Each concentric circle supposedly contained a subterranean world, all of them heated and illuminated by a sun-like object at the center of the earth. Symmes then hit the lecture circuit, and lobbied the government for an expedition to the poles, where he claimed the openings to the hollow earth’s interior were located. Educated people laughed off the idea, but his nutty theory was taken seriously enough by many. Those who bought into it included John Quincy Adams, who lent his support to the proposed Symmes expedition. Indeed, he promised to do just that in his successful 1824 presidential campaign.
John Quincy Adams, just like other believers in the Hollow Earth theory, assumed that the hollow planet’s internal concentric spheres must be inhabited by humans or humanoid beings: de facto mole men. JQ Adams was interested in the natural resources beneath the earth, and like Symmes, he wanted to establish trade with the hollow earth’s inhabitants. Backed by such heavyweights, Symmes’ expedition actually made it to the agenda of the US House of Representatives and came up for a vote. The proposal was defeated, 56 to 46.
Put another way, it meant that roughly 44% of the country’s Congressmen were willing to spend taxpayer money on a nutty quest to try and contact mole people. The president did not give up, however, and sought to get Congress to reconsider, and did what he could to gather support and resources for the expedition. However, JQ Adams served only one term, before he lost the 1828 election to Andrew Jackson. The newly elected POTUS promptly canceled the expedition and abandoned his predecessor’s attempts to reach the center of the hollow earth. Which was unsurprising: Andrew Jackson dismissed the notion that the earth was a hollow ball as nutty. Instead, Jackson believed the earth was flat.
4. The Frail Child Who Grew Up to Become a Tough POTUS
Theodore “Teddy” Roosevelt (1858 – 1919), America’s 26th president, was a sickly child whose frequent bouts of ill health made his parents fear that he would never make it to adulthood. The son of a Manhattan socialite and a businessman philanthropist father, young Teddy often suffered severe nighttime asthma attacks that the best doctors could do little about. As he described the bouts in later years, they felt as if somebody had sat on his chest and tried to smother him with pillows.

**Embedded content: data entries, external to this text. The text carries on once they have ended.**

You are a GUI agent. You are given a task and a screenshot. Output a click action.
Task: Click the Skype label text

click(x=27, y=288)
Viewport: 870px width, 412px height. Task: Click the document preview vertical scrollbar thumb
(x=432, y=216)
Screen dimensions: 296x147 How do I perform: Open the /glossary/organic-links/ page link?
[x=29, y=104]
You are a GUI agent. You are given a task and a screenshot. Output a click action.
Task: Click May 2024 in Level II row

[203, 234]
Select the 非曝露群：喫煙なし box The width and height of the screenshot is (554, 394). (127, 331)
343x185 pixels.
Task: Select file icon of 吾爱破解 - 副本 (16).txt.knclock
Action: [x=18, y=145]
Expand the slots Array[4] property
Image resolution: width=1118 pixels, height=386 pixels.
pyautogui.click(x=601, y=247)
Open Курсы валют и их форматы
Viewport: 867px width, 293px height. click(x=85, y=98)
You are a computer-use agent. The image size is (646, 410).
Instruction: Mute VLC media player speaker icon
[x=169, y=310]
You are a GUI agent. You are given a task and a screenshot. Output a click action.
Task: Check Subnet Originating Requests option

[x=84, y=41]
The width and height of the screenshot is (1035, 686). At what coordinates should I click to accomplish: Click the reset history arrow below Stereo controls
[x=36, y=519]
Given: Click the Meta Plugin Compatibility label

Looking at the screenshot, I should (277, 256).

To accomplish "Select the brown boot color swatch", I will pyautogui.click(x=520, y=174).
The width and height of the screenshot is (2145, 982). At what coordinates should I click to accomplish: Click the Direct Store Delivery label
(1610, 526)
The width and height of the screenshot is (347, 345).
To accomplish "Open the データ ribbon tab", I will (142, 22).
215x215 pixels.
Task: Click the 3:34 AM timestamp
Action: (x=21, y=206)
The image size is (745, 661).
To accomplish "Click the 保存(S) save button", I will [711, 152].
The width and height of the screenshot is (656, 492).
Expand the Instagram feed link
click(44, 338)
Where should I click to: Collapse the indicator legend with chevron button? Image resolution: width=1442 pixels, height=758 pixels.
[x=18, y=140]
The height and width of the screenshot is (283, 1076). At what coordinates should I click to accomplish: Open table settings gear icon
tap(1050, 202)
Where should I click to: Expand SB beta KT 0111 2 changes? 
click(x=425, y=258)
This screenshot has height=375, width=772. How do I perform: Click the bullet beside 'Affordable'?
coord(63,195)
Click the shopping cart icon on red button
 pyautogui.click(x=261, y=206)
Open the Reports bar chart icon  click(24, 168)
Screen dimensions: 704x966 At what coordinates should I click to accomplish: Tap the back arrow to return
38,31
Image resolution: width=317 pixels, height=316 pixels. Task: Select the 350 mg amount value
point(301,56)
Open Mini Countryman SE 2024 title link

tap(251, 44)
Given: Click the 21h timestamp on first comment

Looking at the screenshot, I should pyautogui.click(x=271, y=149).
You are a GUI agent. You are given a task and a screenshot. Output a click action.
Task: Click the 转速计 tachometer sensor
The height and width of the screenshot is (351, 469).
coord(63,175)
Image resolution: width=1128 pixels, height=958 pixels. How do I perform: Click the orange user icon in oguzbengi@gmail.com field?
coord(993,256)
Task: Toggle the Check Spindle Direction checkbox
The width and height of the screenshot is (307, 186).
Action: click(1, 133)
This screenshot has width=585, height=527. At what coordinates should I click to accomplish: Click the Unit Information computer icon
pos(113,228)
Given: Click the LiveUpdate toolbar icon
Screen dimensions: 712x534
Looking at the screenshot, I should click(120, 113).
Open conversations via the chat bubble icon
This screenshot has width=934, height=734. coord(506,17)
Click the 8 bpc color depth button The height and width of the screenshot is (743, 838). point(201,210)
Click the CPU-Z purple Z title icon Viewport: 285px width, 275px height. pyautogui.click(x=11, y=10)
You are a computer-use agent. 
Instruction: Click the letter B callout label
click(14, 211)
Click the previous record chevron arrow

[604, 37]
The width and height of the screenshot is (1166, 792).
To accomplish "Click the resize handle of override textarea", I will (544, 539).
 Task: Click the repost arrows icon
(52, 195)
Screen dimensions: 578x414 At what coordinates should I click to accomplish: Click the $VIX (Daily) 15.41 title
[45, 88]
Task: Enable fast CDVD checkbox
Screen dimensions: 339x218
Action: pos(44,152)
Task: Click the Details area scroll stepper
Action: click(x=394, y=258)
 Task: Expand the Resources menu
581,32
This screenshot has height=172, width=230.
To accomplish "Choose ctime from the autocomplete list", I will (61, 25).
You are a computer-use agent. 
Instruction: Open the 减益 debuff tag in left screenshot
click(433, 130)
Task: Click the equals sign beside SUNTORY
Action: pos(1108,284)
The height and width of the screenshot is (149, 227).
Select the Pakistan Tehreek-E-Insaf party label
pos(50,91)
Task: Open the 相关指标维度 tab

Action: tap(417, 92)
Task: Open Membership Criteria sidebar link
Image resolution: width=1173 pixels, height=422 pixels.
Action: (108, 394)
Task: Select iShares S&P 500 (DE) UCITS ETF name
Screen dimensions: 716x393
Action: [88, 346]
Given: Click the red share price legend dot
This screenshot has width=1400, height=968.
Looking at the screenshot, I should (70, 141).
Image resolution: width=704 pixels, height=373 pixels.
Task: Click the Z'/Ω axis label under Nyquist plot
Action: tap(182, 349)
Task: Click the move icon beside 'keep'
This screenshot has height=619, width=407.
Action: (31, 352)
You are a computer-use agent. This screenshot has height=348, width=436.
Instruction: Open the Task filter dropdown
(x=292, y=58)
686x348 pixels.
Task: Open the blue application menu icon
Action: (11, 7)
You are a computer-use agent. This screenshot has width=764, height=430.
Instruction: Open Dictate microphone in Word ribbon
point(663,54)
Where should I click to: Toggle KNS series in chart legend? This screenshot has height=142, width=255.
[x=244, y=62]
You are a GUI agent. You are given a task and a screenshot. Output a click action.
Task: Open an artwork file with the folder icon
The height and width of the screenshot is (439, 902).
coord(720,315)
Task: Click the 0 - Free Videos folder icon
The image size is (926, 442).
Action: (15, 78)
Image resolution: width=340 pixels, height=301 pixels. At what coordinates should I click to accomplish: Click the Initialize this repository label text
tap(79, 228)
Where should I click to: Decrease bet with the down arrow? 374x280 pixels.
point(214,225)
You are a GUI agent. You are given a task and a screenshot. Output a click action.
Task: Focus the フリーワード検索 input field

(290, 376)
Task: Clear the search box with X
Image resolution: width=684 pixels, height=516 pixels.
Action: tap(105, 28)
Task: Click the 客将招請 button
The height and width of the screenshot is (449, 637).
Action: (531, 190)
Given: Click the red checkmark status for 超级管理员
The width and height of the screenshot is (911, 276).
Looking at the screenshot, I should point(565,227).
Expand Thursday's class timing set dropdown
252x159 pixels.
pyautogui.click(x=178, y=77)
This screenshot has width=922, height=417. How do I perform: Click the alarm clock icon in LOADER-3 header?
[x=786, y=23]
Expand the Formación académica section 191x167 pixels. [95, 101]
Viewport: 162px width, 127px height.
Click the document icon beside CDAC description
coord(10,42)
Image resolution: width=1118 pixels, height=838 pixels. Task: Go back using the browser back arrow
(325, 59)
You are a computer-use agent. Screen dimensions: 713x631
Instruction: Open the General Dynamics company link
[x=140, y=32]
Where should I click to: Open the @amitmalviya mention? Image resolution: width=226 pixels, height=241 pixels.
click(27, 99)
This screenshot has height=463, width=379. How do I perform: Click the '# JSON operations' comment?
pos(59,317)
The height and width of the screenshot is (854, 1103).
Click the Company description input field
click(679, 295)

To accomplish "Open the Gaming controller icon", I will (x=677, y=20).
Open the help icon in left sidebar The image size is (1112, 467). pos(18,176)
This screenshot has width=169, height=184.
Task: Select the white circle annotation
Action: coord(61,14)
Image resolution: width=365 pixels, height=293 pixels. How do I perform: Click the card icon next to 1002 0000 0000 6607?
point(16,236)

However, TR was a born fighter who did not despair. Instead, he discovered a way to help him keep down the asthma and simultaneously keep up his spirits: vigorous exercise. When he was eleven-years-old, Teddy traveled with his family to Europe. As they hiked in the Alps, the frail child discovered that he could keep pace with his father. It felt pretty good, and from then on, TR adopted a regimen of strenuous exercise and outdoors activities. He also took up boxing in order to learn how to fight, after he got bullied by two older boys on a camping trip.
As a young man, Theodore Roosevelt went to Harvard, where he boxed and rowed. He was good enough at the former to make it to second place in a Harvard boxing tournament. After Harvard, he spent a year at Columbia Law School, before he dropped out in 1881 to serve in the New York State Assembly. His political career showed early promise, and he made a name for himself, especially in his efforts against corporate corruption. Then came 1884, a truly terrible year for the future president.
Valentine’s Day, February 14th, 1884, was extremely tragic for TR. That day, two days after she gave birth to their daughter Alice, his wife died. His mother died a few hours later. The only entry on his diary that day was an ‘X’, and the notation “The light has gone out of my life“. That summer, he attended the GOP National Convention in Chicago, but his candidate lost. The personal and political setbacks in quick succession caused TR to feel burned out, so he decided to quit politics and move out West. He had visited the Dakota Territory in 1883 to hunt buffalo, and fell in love with the western lifestyle. So he invested $14,000 – a significant amount in those days – to become a rancher.
Theodore Roosevelt was not just a rich East Coast dude who went out west to play cowboy. In the summer of 1884, he established the Elkhorn Ranch on the banks of the Little Missouri River in the Badlands, about 35 miles north of what is now Medora, North Dakota. He enthusiastically embraced his new occupation as a rancher, and set out to learn the ropes – literally – of the profession. He learned to ride, rope cattle, and hunt, and wrote three books about his experience. Later that year, he went on a days-long horseback ride to clear his head and take in the scenery, and eventually came across the Nolan Hotel in Mingusville, Montana.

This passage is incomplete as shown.